→ TASK 1: In the records, rewrite everything from the line with "1992x1494 pixels. How do I perform: Select the grey" up to and including the line with "tap(258, 197)" as a numbered list, omitting blank lines.

So, you’re pregnant.
A lifetime of movies, sitcoms, soaps
and friends has taught you what to expect.
You float serenely with a neat bump in
the barest chiffon. You glow. You make plans for the birth, for the
nursery, for the effortless return to slimness.
You do not envisage any problems, any frustrations, any glitches. After all, you have all these friends who
have had children, and they didn’t have the merest negative experience.
Well guess what. These friends ? These members of the sisterhood ? These fellow women who swore pregnancy was
the best thing that ever happened to them, and how “it” was all worth while
? They lied. And they never once had the decency to
explain exactly what “it” means.
The decision to have a baby is one of the most exciting things I think I ever did. It seems
thrilling, illicit, downright sexy to make love with absolutely no
barrier between you. Intimacy – nothing
comes close until you embrace the man you love with all of your body,
all of your hopes, and all of your self.
Well, let me rephrase. It’s the most exciting part till you realise
that despite 4 consecutive days of sex, you should probably do it for another 5
days “just to make sure”. Not so
exciting now. Duty, effort,
function. Of course it remains enjoyable
darling, of course it was great, but you both feel so obligated to your future
child to give him or her every chance to come into being that sex becomes ever
so slightly mechanical.
Gradually, you notice that your
husband looks really tired.
Typically, you had to trick him into
trying for a baby. It’s one of the greatest
truisms of life that There Is NO Right Time to Have A Baby. When your mum died, 2 years earlier, you realised
your father was likely to will himself to death (somehow, 20 years later, he’s
still here) and that you didn’t want to live your old age as an only child. The need to create one of your own took you by
surprise, and now, you were just about the right side of bored to make that happen.
Let me explain – by bored I mean I was
ready. There was nothing else going
on. I was a superstar in my job, the
house was as pretty as it would ever be and well …. I was ready for my next
adventure. The boyfriend, not quite so
ready. As ever, he struggled to commit
to something so I took control in the kick ass way that was my only mode of living
back then and told him it was absolutely fiiiiiine darling if he wasn’t ready,
but I was no longer taking contraception, so if he really didn’t want a baby,
he would have to put a condom on it.
This was probably the only
masterstroke I ever pulled in our relationship.
He hated condoms with a passion, so I knew there was no chance of him
doing it lol, and true to form, at the key moment, he sighed, said “Fuck it”,
and ta-daaaaaah, we were trying for a baby.
But there’s a difference between
trying and actually being. We’ve all
been there. That sickening moment when
we take the plunge and pee on the stick, praying loudly and fervently for the
little square to stay blank. We have
peed with fear, with a feeling of sick anxiety, of ambitions not yet
realised. Never before have we peed with
hope – dizzy, giddy, Christmas Day hope.

→ TASK 2: Write the next part of the essay about pregnancy, picking up after its final sentence.

→ THE RECORDS:
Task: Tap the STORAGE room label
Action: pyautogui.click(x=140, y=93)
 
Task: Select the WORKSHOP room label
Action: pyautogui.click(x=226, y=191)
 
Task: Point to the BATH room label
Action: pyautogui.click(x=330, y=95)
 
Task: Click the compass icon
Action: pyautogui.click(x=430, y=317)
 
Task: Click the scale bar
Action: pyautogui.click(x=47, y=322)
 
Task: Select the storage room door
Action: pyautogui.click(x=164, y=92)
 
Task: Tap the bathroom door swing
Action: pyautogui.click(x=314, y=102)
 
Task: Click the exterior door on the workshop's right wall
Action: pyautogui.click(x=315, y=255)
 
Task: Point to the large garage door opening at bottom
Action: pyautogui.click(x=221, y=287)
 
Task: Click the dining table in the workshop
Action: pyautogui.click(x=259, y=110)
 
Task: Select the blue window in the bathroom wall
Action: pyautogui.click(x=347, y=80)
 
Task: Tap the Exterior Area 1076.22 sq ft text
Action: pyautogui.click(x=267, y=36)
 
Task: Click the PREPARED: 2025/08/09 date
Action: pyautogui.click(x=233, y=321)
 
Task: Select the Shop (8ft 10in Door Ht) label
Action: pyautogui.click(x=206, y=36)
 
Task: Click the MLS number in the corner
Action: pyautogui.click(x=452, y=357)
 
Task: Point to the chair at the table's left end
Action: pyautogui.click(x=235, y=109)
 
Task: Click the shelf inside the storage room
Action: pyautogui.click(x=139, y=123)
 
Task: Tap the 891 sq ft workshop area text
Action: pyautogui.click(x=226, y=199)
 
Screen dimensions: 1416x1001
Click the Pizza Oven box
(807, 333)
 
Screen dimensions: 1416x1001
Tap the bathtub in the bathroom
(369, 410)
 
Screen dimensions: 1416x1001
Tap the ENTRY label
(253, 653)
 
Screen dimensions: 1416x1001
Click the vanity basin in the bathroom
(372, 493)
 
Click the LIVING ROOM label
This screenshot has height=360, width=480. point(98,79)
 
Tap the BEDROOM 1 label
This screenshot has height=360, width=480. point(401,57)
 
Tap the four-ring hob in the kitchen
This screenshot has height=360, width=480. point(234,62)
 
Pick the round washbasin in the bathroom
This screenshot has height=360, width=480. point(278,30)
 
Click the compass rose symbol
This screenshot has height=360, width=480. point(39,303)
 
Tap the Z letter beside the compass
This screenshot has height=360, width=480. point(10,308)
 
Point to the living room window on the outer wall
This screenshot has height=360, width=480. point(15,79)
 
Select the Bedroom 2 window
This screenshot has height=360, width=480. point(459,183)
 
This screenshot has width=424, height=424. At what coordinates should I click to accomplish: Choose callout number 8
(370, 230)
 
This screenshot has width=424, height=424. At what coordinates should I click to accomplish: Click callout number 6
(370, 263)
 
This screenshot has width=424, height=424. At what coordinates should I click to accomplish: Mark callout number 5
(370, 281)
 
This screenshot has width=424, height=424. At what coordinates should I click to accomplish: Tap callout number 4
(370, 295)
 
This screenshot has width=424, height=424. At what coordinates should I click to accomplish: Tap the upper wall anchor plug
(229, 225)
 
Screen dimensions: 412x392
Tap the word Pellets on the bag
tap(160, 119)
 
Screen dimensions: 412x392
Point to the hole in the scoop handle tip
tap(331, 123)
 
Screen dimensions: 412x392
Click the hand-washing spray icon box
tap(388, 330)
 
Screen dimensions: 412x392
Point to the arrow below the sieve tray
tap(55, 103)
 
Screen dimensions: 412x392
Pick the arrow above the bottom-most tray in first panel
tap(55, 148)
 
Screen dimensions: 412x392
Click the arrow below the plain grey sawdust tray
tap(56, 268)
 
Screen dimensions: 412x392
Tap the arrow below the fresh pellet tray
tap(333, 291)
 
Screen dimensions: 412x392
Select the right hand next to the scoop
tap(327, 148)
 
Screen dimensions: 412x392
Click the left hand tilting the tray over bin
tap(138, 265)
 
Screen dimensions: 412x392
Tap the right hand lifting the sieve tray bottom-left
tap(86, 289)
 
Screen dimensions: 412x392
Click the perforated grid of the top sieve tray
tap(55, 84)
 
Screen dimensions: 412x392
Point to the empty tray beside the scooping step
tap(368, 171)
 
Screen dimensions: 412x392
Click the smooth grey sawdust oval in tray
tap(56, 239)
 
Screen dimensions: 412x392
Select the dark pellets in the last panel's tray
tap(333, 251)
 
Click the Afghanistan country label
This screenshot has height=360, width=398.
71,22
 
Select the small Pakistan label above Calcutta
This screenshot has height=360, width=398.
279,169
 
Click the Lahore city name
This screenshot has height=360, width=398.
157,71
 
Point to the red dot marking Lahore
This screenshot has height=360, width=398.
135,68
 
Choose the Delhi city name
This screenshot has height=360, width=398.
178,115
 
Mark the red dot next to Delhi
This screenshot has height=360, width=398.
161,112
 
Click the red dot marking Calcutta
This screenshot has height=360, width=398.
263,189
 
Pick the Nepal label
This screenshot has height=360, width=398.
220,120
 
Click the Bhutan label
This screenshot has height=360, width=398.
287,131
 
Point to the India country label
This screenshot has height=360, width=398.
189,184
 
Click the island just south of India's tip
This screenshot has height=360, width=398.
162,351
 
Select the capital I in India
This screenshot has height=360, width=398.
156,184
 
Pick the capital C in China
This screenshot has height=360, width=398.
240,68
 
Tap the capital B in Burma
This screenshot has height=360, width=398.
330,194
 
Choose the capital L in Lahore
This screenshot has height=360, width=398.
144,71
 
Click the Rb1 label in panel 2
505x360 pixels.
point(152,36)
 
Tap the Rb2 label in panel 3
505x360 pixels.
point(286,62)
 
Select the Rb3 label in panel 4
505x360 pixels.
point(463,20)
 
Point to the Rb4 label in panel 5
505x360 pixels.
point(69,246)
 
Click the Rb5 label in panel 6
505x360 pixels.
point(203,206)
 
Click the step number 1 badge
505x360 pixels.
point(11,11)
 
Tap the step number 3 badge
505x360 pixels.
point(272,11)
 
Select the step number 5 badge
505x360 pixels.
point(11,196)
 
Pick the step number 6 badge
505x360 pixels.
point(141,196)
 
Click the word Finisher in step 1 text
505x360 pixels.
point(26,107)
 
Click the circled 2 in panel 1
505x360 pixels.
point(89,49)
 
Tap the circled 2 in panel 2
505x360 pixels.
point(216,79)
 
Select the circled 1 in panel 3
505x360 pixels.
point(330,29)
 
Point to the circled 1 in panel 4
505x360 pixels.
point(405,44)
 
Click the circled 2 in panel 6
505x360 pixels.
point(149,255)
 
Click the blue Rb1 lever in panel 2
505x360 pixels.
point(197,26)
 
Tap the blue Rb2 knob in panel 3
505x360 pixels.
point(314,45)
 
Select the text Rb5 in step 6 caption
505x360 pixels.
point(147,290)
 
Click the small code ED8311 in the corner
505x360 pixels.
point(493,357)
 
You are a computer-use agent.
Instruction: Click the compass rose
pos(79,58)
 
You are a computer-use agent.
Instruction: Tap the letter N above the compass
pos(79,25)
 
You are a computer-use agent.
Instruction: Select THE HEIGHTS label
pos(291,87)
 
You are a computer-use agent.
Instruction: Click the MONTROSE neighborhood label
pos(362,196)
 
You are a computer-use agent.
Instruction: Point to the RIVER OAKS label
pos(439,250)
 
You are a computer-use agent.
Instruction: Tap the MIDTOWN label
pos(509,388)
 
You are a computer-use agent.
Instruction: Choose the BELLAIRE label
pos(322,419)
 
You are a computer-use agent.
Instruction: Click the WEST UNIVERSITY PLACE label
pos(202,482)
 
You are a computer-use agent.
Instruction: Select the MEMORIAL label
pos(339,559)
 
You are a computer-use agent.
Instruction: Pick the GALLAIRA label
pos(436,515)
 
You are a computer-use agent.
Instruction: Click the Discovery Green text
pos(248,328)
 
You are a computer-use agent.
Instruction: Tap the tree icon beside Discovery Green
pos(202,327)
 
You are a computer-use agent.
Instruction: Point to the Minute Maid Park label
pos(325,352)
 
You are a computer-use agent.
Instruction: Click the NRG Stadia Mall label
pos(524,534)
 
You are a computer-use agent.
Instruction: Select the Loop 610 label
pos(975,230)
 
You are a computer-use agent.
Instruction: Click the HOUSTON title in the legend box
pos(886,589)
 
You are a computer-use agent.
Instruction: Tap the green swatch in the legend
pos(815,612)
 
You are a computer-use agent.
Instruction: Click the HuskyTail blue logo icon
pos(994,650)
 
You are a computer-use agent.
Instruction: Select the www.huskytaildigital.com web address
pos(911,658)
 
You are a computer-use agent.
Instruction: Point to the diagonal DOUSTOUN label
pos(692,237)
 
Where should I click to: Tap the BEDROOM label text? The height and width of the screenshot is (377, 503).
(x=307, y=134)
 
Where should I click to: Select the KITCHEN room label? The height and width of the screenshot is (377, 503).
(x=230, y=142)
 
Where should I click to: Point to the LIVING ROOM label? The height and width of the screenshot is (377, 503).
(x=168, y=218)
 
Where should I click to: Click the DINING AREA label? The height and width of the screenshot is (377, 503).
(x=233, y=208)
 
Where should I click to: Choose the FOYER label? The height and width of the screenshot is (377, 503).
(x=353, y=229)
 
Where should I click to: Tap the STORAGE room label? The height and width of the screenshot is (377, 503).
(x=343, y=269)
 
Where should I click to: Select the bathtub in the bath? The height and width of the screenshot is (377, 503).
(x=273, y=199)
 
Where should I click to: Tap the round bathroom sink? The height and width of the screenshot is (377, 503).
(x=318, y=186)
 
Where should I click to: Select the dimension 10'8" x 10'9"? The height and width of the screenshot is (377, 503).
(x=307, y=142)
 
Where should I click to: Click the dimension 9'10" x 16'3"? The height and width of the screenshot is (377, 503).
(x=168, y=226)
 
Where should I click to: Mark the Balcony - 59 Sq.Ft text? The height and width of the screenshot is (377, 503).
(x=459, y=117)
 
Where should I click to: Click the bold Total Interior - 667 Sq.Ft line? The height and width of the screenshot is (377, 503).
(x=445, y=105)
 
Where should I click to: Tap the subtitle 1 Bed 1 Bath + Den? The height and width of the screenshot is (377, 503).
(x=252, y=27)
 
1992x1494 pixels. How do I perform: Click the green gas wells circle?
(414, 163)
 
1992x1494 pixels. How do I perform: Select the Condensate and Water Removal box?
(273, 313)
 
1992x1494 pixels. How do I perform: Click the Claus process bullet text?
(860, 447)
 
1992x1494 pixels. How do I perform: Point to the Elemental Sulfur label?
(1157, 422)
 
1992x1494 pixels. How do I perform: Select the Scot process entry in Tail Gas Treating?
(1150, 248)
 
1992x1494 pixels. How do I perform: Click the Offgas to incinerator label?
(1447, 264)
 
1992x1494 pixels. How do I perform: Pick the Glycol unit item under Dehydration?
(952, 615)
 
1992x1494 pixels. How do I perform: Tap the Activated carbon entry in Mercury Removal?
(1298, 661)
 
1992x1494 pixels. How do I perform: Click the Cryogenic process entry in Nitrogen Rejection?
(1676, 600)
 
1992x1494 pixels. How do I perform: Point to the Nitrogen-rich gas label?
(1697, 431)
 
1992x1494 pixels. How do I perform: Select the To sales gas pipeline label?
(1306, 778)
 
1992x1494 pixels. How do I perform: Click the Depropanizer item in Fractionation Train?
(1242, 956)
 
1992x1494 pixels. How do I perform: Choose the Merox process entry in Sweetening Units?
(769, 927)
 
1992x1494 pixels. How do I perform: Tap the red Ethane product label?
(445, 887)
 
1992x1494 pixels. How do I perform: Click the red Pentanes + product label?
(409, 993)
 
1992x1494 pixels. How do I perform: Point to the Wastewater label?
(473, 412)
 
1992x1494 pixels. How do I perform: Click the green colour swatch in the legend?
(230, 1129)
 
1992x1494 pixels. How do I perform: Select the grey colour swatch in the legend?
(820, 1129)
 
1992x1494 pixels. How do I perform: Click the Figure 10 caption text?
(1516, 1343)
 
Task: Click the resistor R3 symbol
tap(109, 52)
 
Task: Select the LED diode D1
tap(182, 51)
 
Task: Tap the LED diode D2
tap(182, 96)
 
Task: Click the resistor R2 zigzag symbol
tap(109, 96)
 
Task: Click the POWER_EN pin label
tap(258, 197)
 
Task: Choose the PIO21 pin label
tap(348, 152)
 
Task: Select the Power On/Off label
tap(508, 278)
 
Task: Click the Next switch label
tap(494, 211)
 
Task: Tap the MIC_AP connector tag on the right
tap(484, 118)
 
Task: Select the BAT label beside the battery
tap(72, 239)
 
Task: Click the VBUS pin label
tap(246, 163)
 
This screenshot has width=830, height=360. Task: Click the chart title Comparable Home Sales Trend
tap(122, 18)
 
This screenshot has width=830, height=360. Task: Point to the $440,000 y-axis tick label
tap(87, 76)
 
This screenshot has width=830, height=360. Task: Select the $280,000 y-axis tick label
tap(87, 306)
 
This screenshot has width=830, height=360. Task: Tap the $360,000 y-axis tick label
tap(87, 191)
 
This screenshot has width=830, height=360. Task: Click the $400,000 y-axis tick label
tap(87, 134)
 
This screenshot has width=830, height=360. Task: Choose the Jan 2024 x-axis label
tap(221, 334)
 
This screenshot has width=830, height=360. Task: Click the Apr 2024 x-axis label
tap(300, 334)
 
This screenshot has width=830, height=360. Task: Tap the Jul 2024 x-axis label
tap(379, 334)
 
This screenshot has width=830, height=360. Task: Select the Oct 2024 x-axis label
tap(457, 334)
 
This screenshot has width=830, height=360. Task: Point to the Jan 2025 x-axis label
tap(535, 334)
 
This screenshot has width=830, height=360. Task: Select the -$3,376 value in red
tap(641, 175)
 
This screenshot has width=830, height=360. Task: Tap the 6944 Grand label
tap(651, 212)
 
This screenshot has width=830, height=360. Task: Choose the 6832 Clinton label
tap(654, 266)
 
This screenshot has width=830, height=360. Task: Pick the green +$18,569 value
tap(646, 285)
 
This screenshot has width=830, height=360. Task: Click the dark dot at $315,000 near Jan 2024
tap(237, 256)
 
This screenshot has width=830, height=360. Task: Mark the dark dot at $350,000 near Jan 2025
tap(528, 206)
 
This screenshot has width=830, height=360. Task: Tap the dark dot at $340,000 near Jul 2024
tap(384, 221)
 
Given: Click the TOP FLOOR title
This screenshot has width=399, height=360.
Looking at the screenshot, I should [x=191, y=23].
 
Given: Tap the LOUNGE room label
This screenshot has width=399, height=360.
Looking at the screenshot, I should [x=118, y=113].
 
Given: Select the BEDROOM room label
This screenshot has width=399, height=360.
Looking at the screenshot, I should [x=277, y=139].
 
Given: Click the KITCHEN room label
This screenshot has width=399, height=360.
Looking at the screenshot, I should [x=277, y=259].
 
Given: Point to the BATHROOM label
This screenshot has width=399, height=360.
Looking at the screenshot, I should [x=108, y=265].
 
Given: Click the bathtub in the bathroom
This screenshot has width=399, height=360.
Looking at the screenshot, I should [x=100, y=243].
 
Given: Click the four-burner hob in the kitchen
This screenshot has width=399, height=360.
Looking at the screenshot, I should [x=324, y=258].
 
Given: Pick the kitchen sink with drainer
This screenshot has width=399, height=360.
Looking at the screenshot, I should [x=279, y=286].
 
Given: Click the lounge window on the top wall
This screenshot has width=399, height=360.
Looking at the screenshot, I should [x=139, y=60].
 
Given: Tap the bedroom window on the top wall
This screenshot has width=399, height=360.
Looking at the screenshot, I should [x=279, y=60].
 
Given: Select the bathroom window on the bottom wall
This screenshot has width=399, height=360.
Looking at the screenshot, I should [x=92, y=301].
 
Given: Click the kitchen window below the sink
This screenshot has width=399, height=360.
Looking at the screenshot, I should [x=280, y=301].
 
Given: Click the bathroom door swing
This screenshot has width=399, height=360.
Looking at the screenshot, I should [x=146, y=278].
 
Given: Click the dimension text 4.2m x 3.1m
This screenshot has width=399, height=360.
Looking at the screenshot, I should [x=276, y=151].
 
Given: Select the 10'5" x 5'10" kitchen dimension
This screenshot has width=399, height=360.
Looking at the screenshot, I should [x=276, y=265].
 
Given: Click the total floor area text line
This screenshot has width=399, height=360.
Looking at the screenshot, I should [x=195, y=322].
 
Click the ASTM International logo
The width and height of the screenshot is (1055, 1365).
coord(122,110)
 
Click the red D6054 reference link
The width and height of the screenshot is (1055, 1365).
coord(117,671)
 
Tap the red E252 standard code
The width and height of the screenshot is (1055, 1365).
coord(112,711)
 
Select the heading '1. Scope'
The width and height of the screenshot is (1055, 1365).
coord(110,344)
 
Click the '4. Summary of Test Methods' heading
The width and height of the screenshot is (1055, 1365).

→ EXERCISE OUTPUT 1:
1. 1992x1494 pixels. How do I perform: Select the grey colour swatch in the legend?
2. (820, 1129)
3. 1992x1494 pixels. How do I perform: Click the Figure 10 caption text?
4. (1516, 1343)
5. Task: Click the resistor R3 symbol
6. tap(109, 52)
7. Task: Select the LED diode D1
8. tap(182, 51)
9. Task: Tap the LED diode D2
10. tap(182, 96)
11. Task: Click the resistor R2 zigzag symbol
12. tap(109, 96)
13. Task: Click the POWER_EN pin label
14. tap(258, 197)

→ EXERCISE OUTPUT 2:
So you put the toilet lid down and you
wait. You try not to look at the stick
for 2 minutes, the way you try not to notice the dessert trolley in the
restaurant, but still, it keeps winking at you, flashing its power: Maybe. Maybe not.
You remember the previous month when
you were convinced you were pregnant, when you had already had nausea and
tiredness, when chicken began to make you feel sick, and the shock of blood on
toilet paper all but took your breath away.
As much as you are scared to get pregnant and change your life forever,
you are more scared of not getting pregnant and being the current you forever.
So you take a deep breath and you grab
the stick, and turn it over, look at it.
You open your eyes to see better.
You haven’t noticed that you have stopped breathing. And then you …. Well, I laughed. Spluttered, really. Shook my head in disbelief. A planned pregnancy that ironically, was
unplanned (we were convinced we had had sex on the wrong days that month; I
only did the test cos I get impatient).
And a boyfriend who was 3000 miles away at that moment, working for a month in Qatar.
Pregnancy, so romantic. Really, it should have been a sign.
You break the news to your partner –
ideally not in a trans-continental phone call, but I never have been able to
keep a secret – and you tell your best friend because you know that you are
impatient, impulsive and often downright reckless and it could be a good idea
to have someone around to rein you in and be on standby in case tragedy strikes
you early.
Its amazing people don’t notice. You wear your pregnancy like a secret. I swear any “glow” you get is the smug
satisfied smile of the cat who knows she just ate all the cream, but wants to
stay and watch what happens when the other cats find out.
It’s amazing people don’t notice. You pee.
Frequently.
It’s amazing people don’t notice. You puke.
A lot. Really, I should have just
put my office in the toilets, cos I really wasn’t consuming enough calories to
keep running back and forth. You hide
mouthwash in your locker. You start to
leave work earlier because at 4pm each day you feel as if you have fallen into
a narcotic stupor.
It’s all perfectly natural you tell
yourself. The books you have bought
explain how this is the baby’s greatest period of growth. Well no wonder I feel knackered – my body is
in shock. You tell yourself this, and
you believe it. It won’t last long. Really, you should know better.
You vow to keep it a secret until
you’re safely past 12 weeks – after all, mustn’t tempt fate. But you are also aware of how everybody at
work must be wondering why you are obsessed with a certain toilet cubicle, why
your bladder seems to have the cubic capacity of a gnat’s stomach, and why you
have been off ill a couple of times with “a bug”.
So you come clean at work, even though
you feel a bit of a prat making the announcement. But then once you’ve told work you realise
you should have perhaps told your family first.
Everybody is thrilled for you, everybody is excited.
Everybody except you.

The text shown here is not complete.